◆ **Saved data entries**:
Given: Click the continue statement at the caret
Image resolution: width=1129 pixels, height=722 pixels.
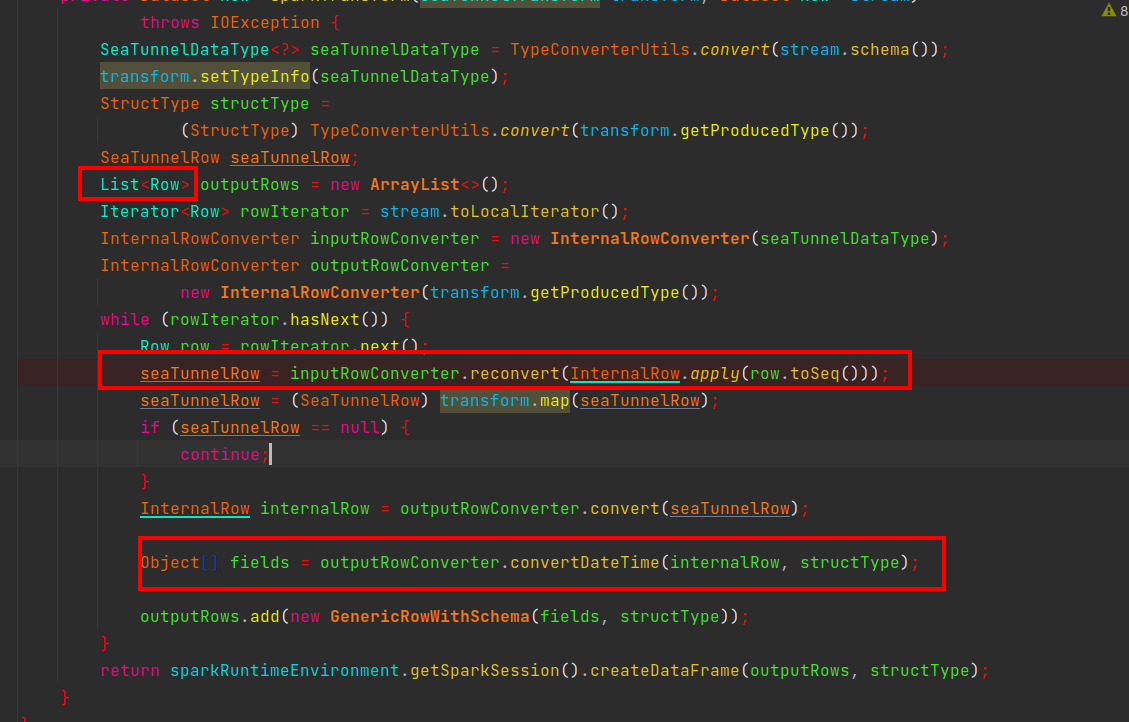Looking at the screenshot, I should pos(219,454).
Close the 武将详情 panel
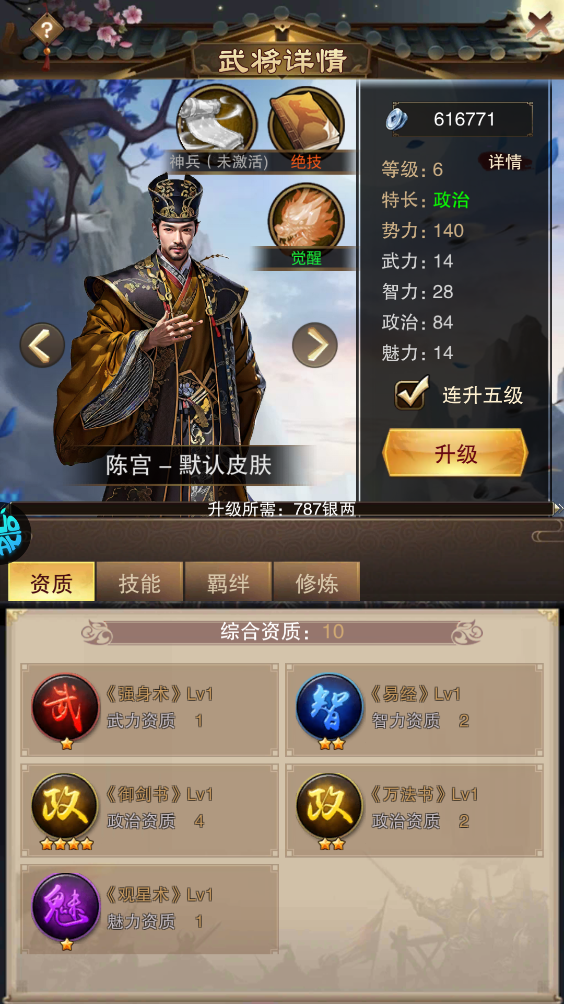The image size is (564, 1004). click(x=539, y=26)
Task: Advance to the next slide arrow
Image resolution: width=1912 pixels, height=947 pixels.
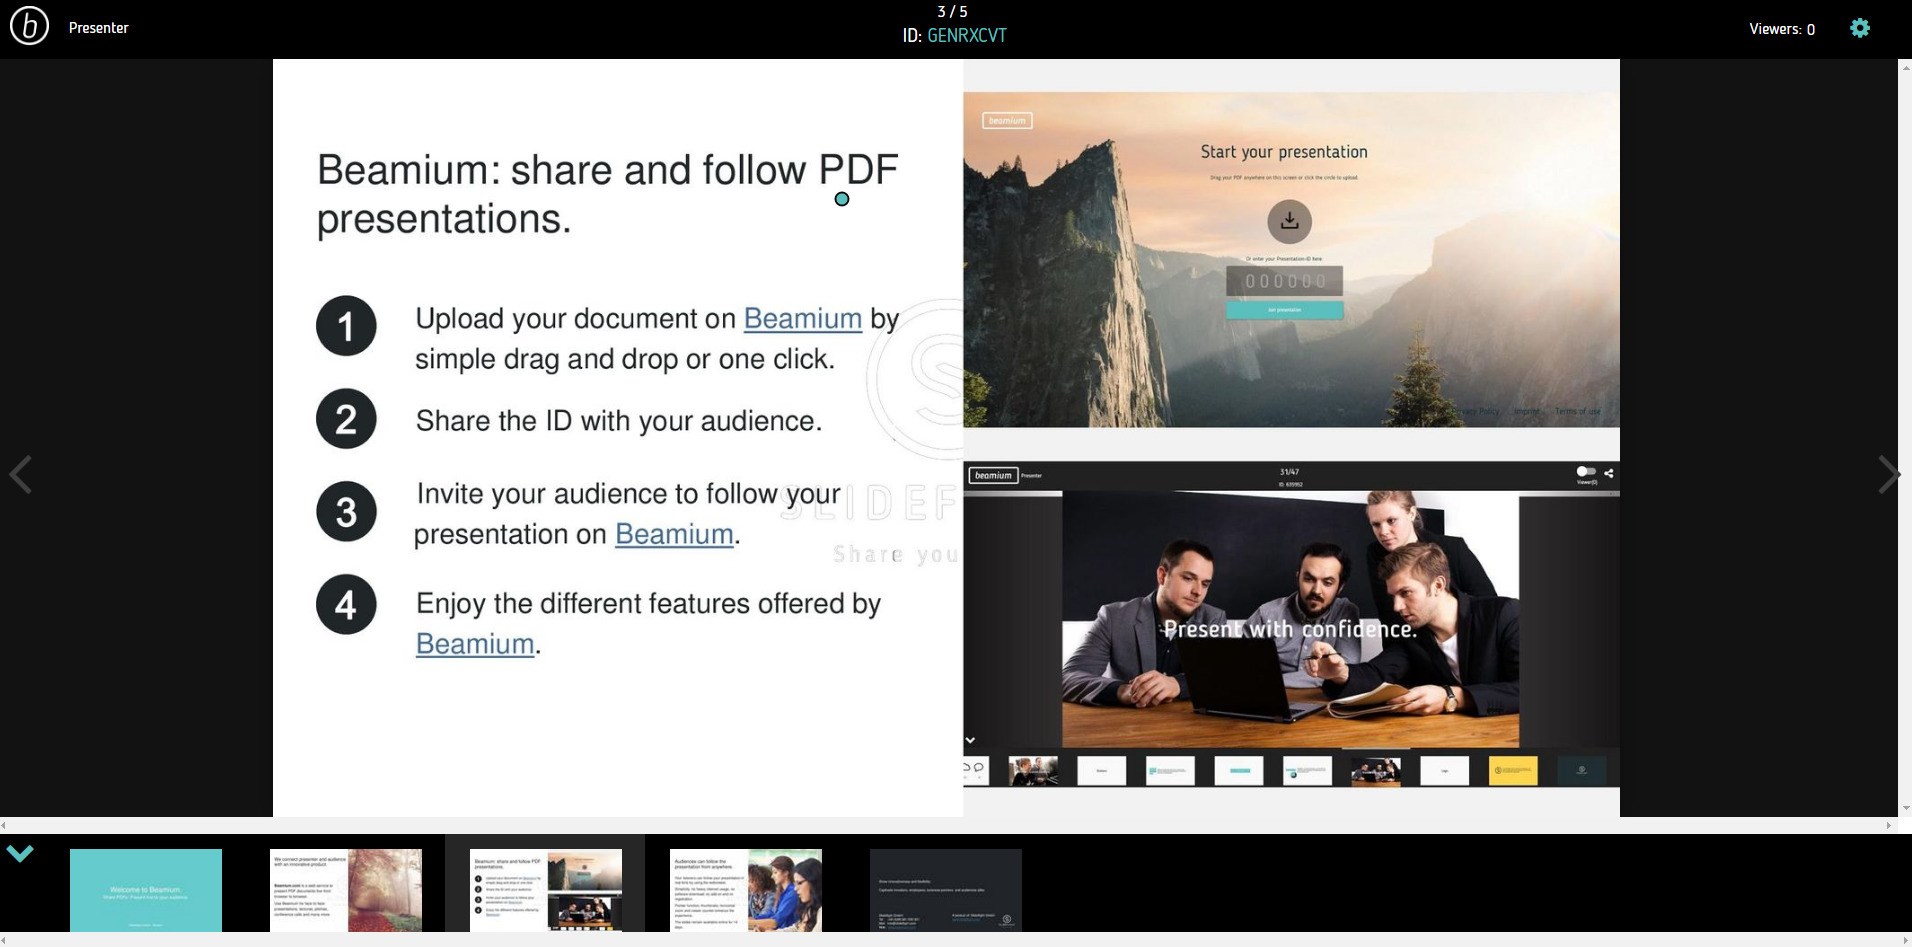Action: coord(1887,474)
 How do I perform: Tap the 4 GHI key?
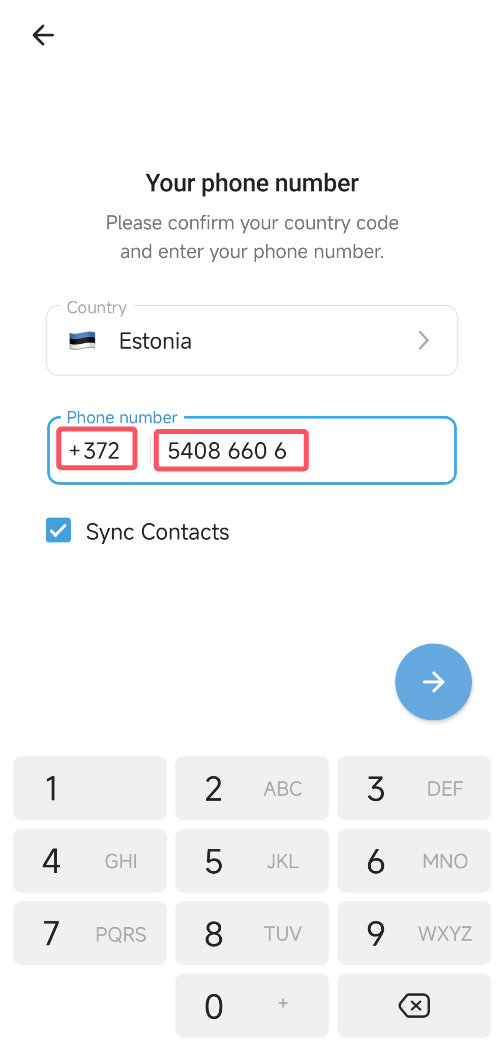pyautogui.click(x=90, y=860)
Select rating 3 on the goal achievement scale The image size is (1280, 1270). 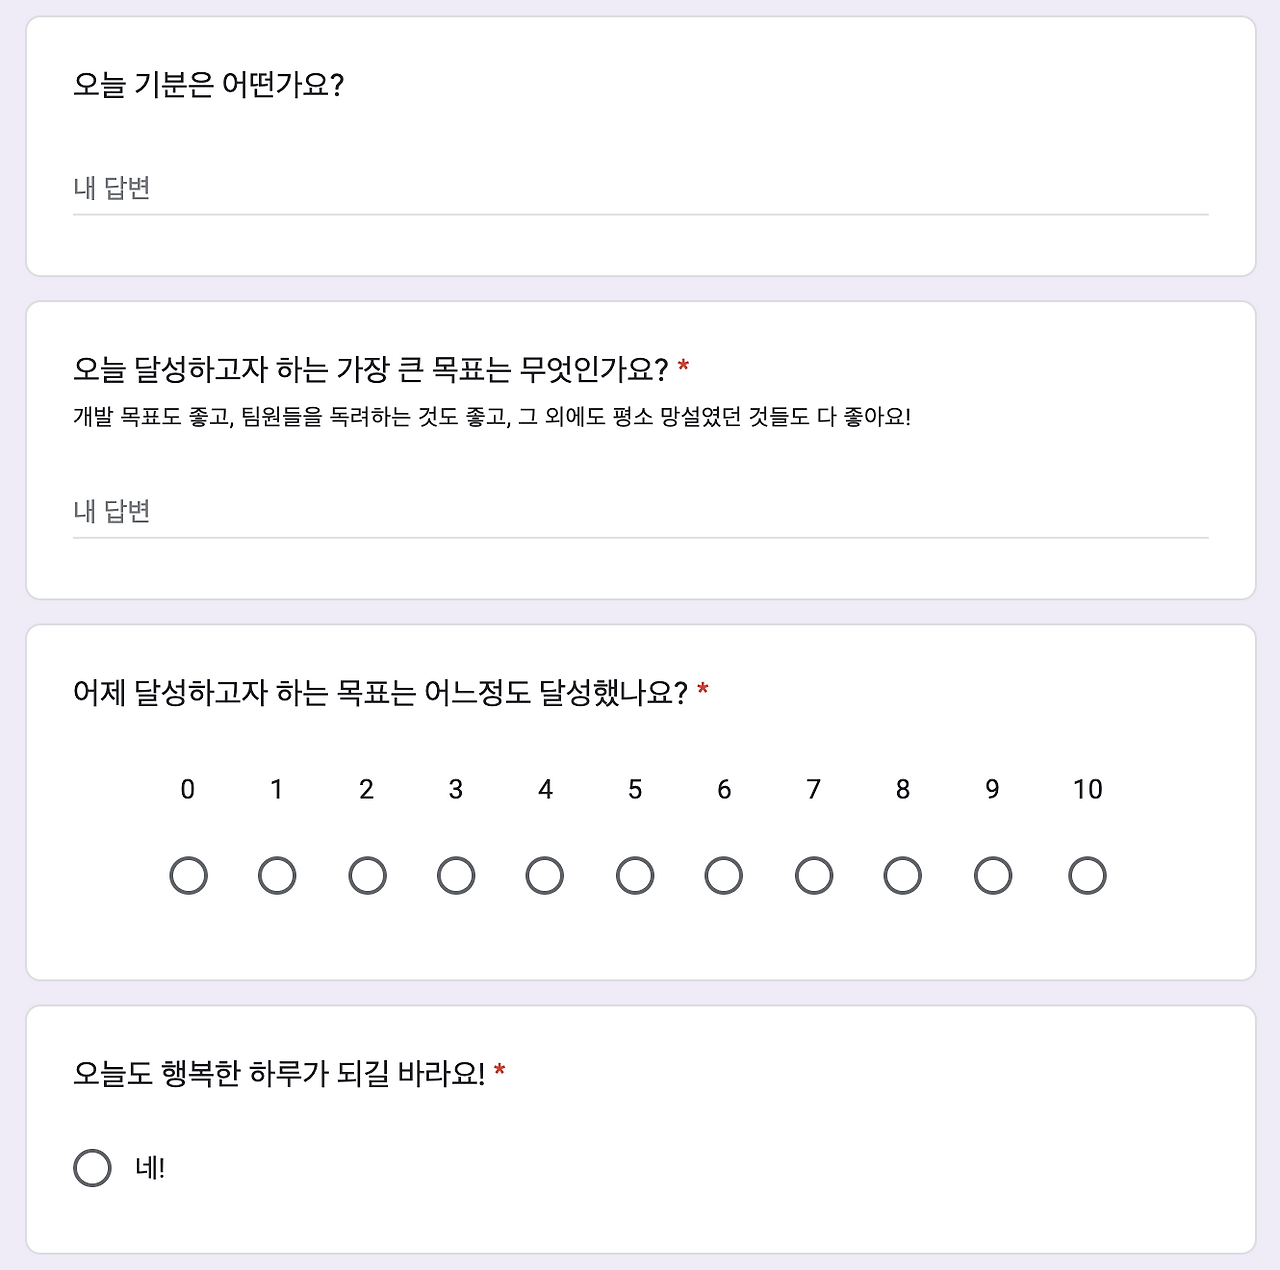coord(456,874)
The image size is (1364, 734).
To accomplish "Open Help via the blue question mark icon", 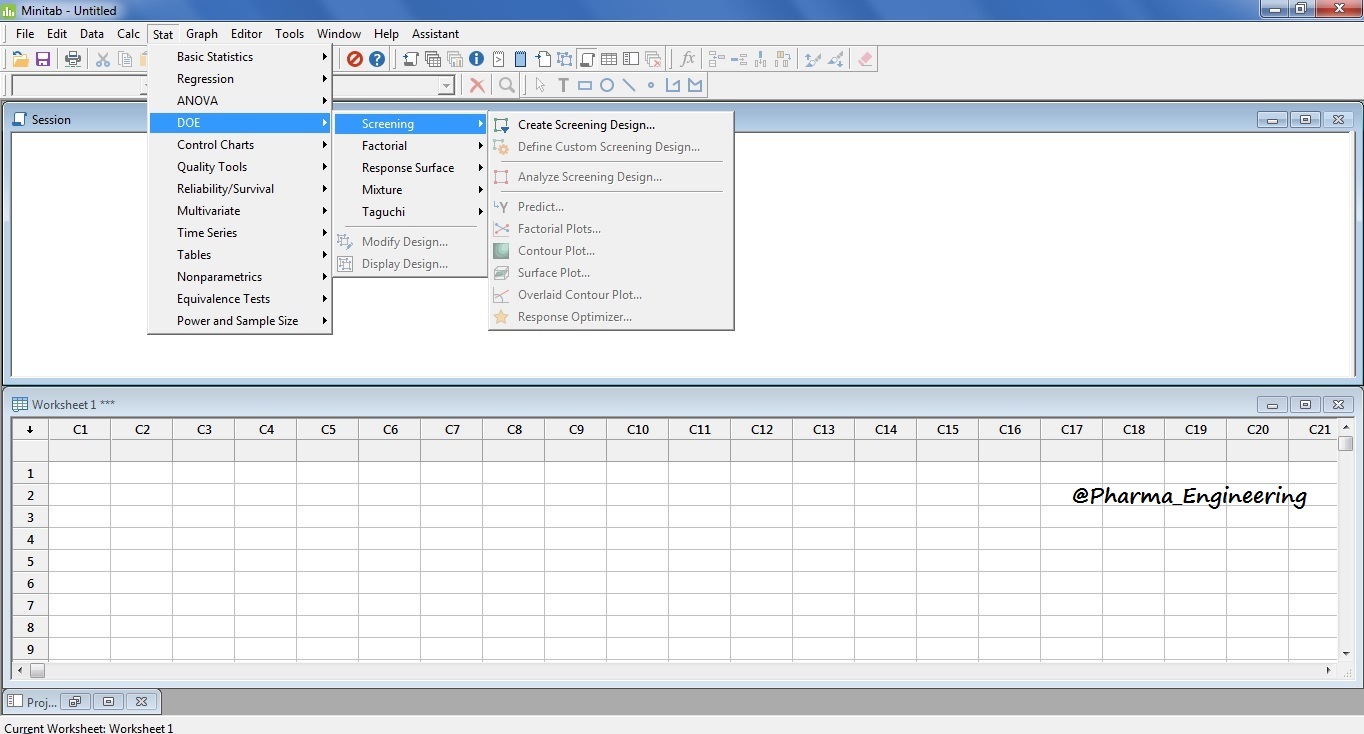I will coord(377,58).
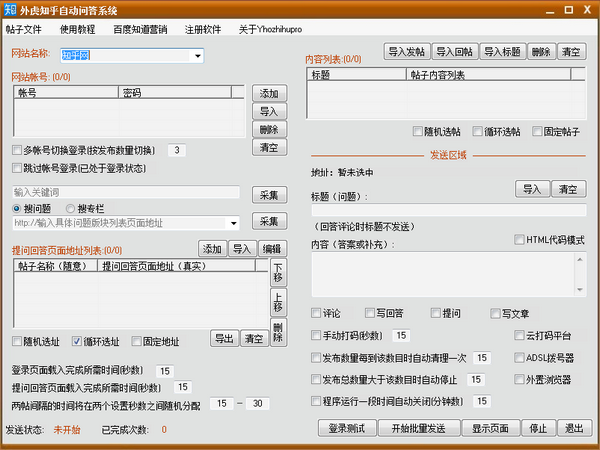Click the app logo icon in title bar
600x450 pixels.
click(x=11, y=11)
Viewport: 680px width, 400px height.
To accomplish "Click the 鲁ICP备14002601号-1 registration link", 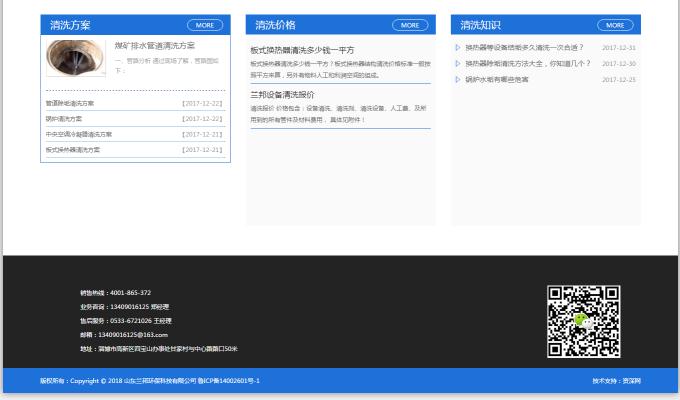I will pyautogui.click(x=229, y=381).
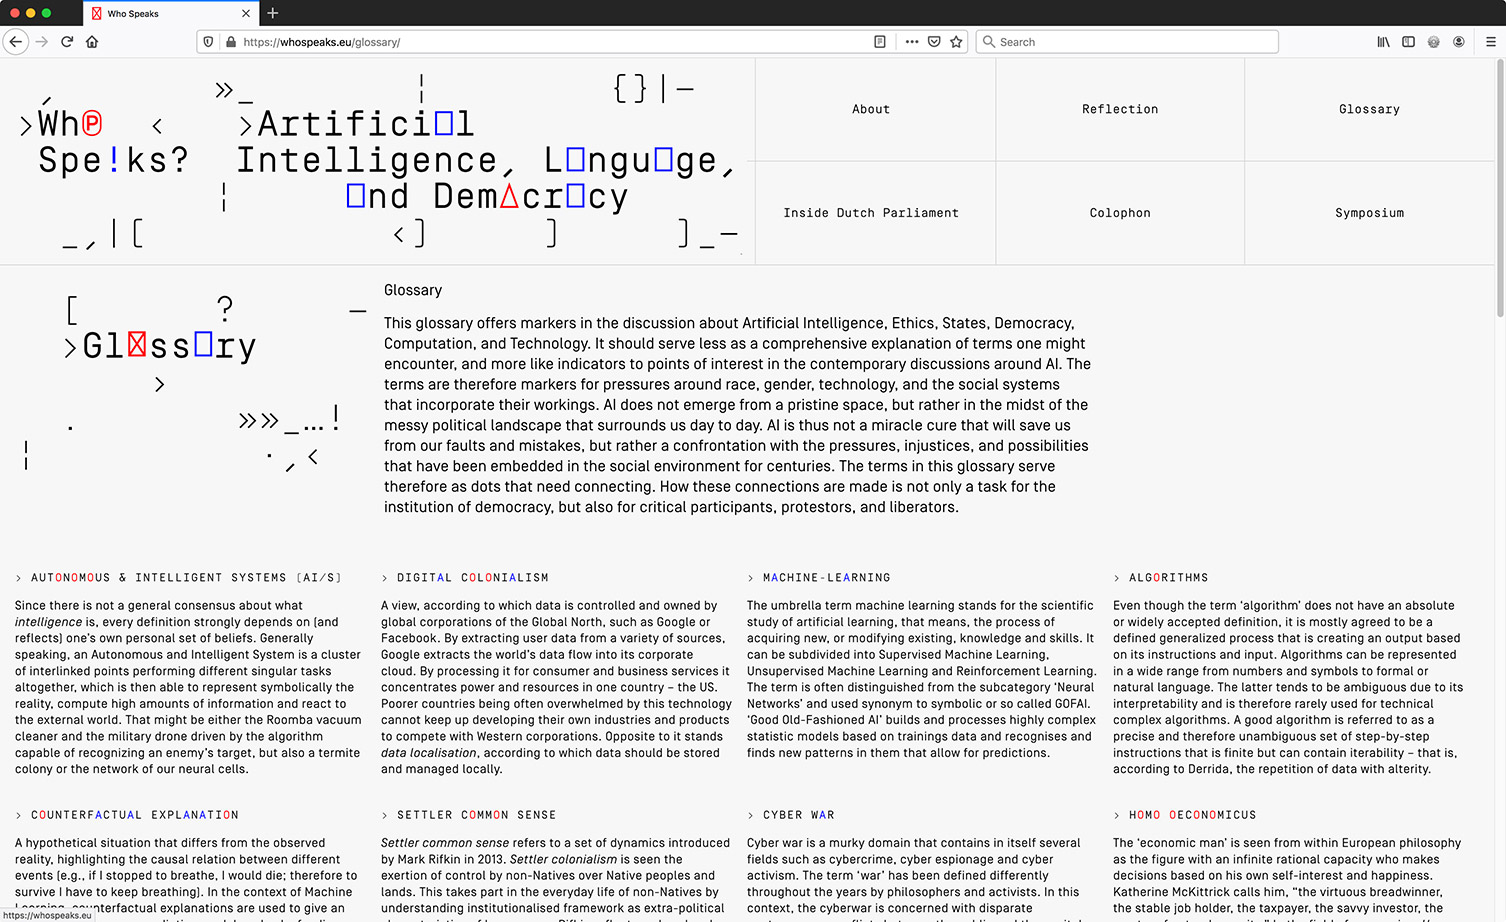This screenshot has width=1506, height=922.
Task: Open the Firefox account icon
Action: (1459, 42)
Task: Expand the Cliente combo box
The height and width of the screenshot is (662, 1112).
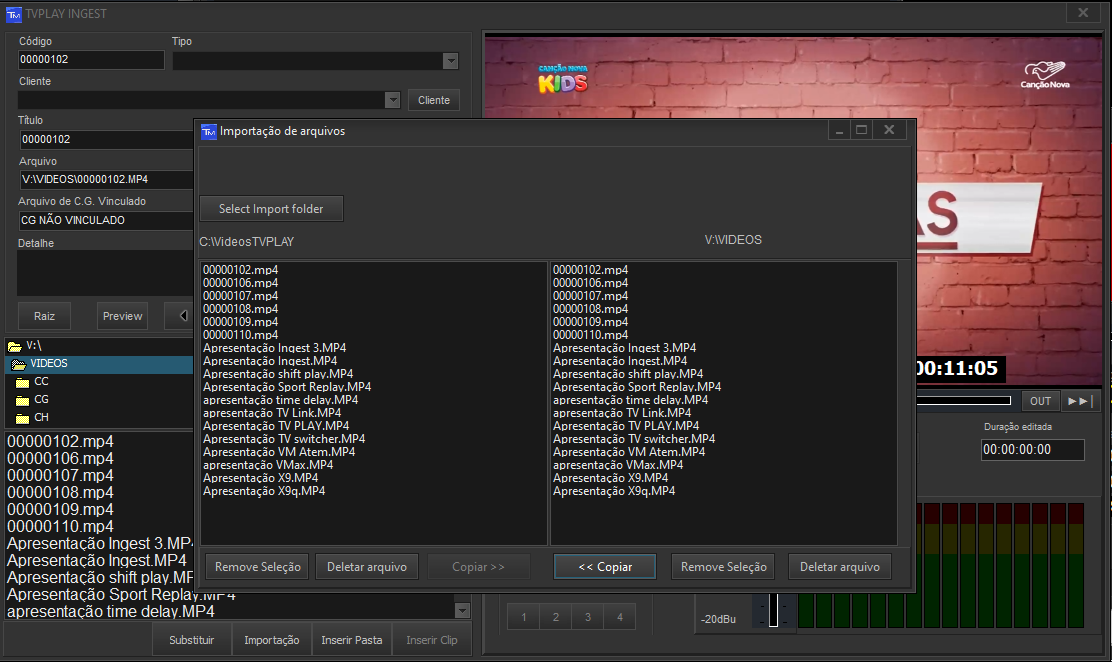Action: pos(392,100)
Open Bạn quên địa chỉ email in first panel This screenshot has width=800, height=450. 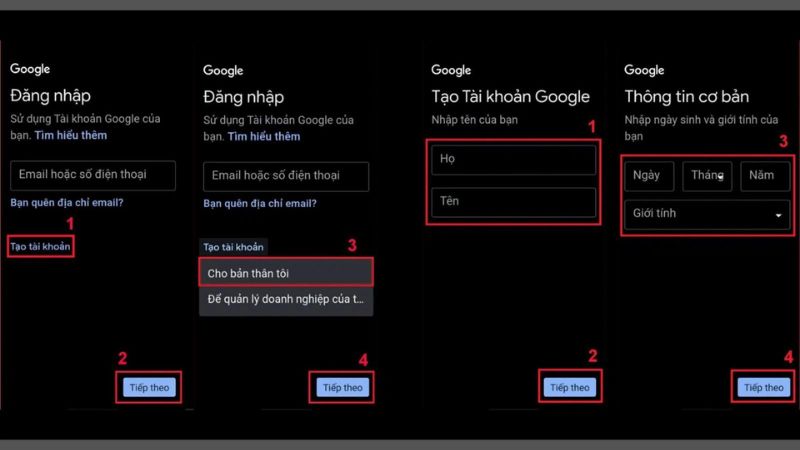(x=67, y=202)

◆ **Exercise requirements**: Retype only the lines that run from the first line of the entries above to the line containing "Task: Advance to the next slide arrow", both included. Do not carry over any pictures.

◆ **Task result**:
Given: Click the continue statement at the caret
Image resolution: width=1129 pixels, height=722 pixels.
Looking at the screenshot, I should pos(219,454).
Close the 武将详情 panel
The image size is (564, 1004). click(x=539, y=26)
Task: Advance to the next slide arrow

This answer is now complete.